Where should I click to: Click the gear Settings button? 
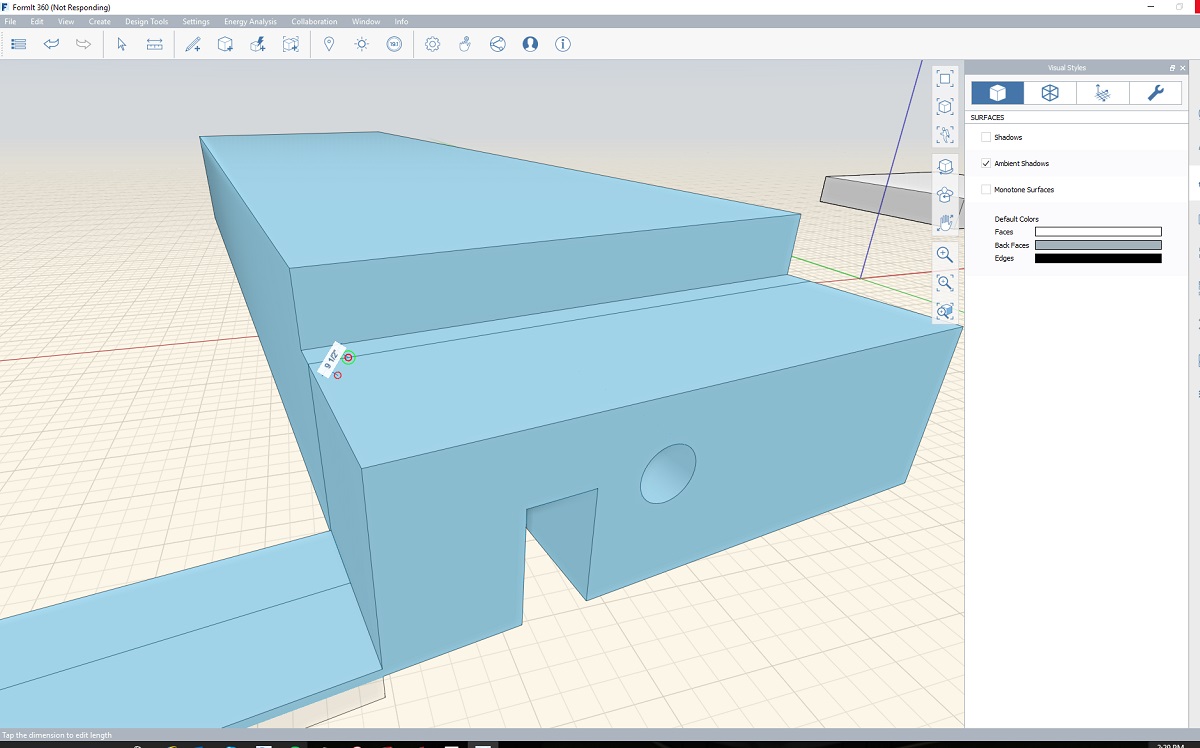[433, 44]
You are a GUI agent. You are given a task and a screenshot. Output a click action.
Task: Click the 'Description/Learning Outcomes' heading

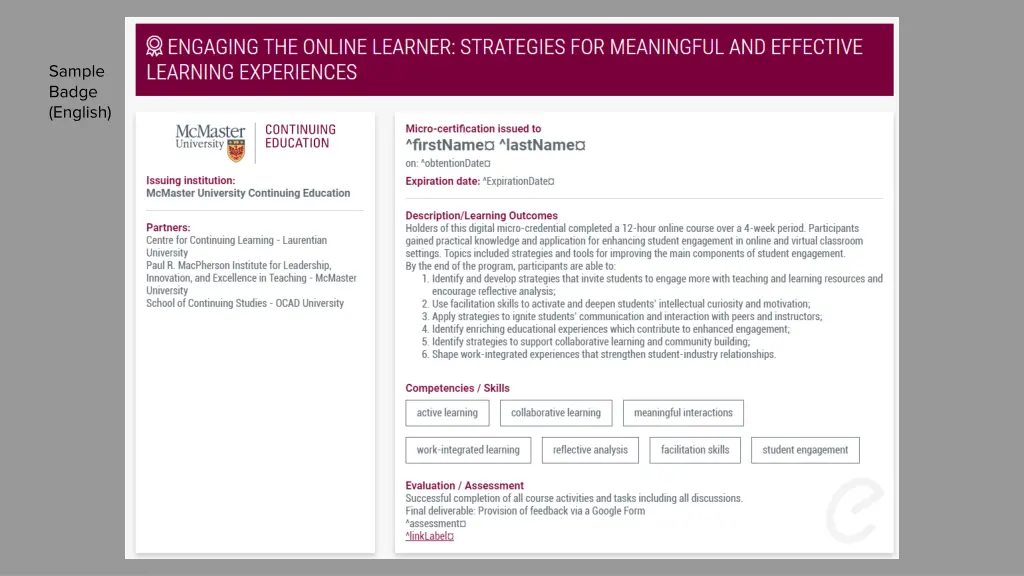click(481, 215)
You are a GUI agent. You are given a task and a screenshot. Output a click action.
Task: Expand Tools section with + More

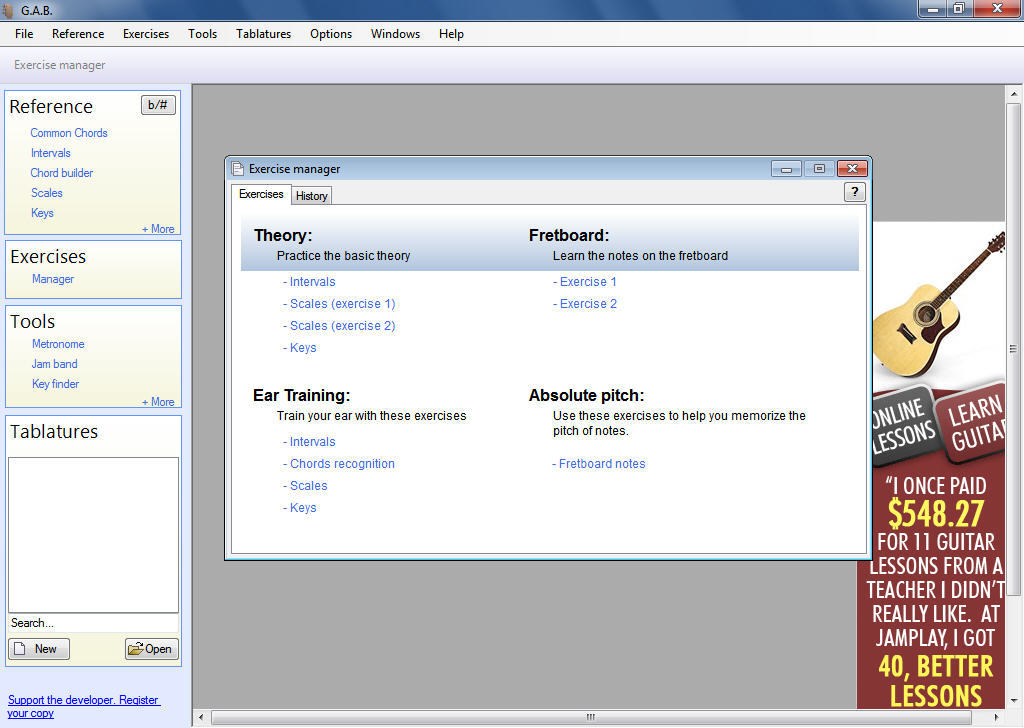coord(158,402)
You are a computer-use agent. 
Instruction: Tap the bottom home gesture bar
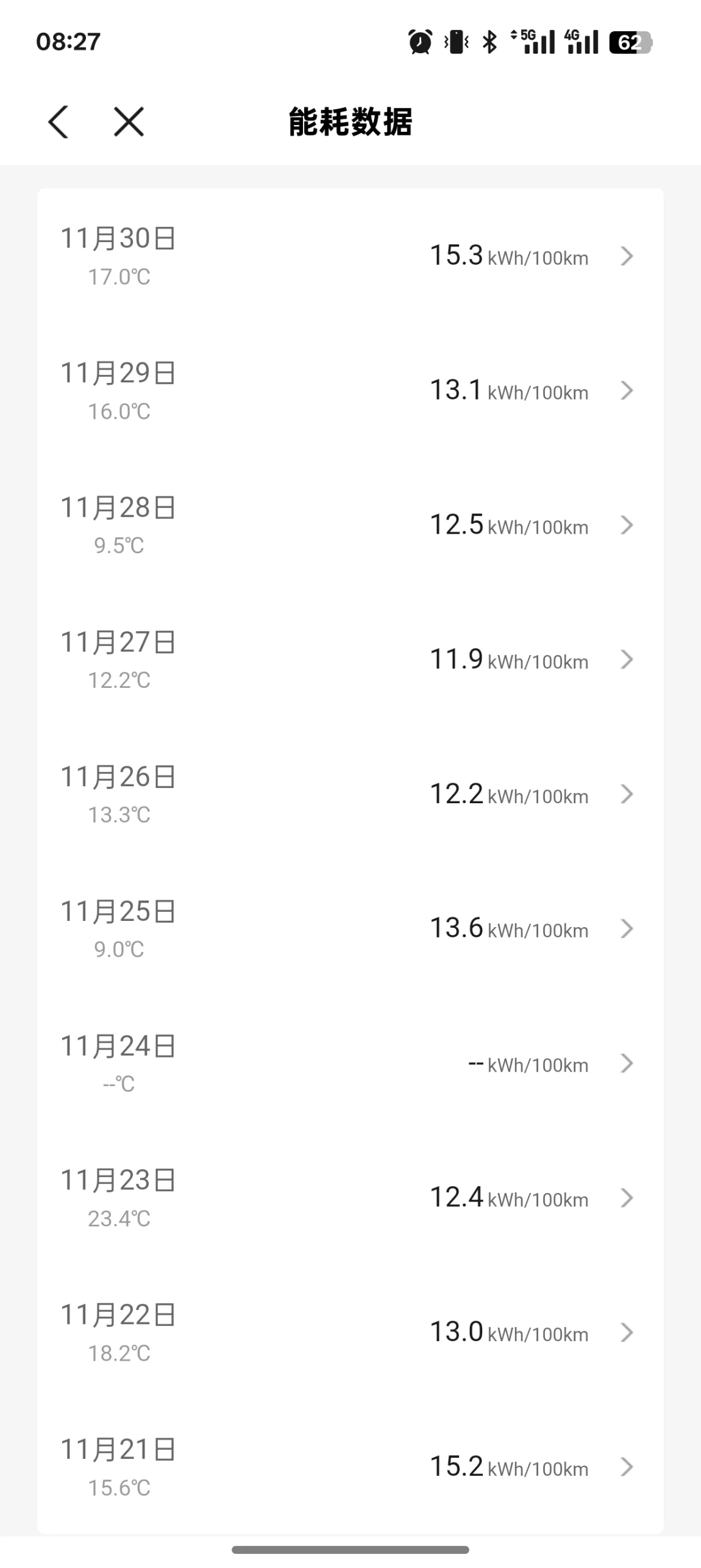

------------------------------------------------------------

INSTRUCTIONS FOR THE TASK: Transcribe the whole listing exactly. Pictures stay out of your copy.

OUTPUT FOR THIS TASK:
Where should I click to: Click the gear Settings button? 
[433, 44]
You are a GUI agent. You are given a task and a screenshot. Output a click action.
Task: Click the 'Description/Learning Outcomes' heading

click(481, 215)
You are a GUI agent. You are given a task and a screenshot. Output a click action.
Task: Expand Tools section with + More

coord(158,402)
You are a computer-use agent. 
Instruction: Tap the bottom home gesture bar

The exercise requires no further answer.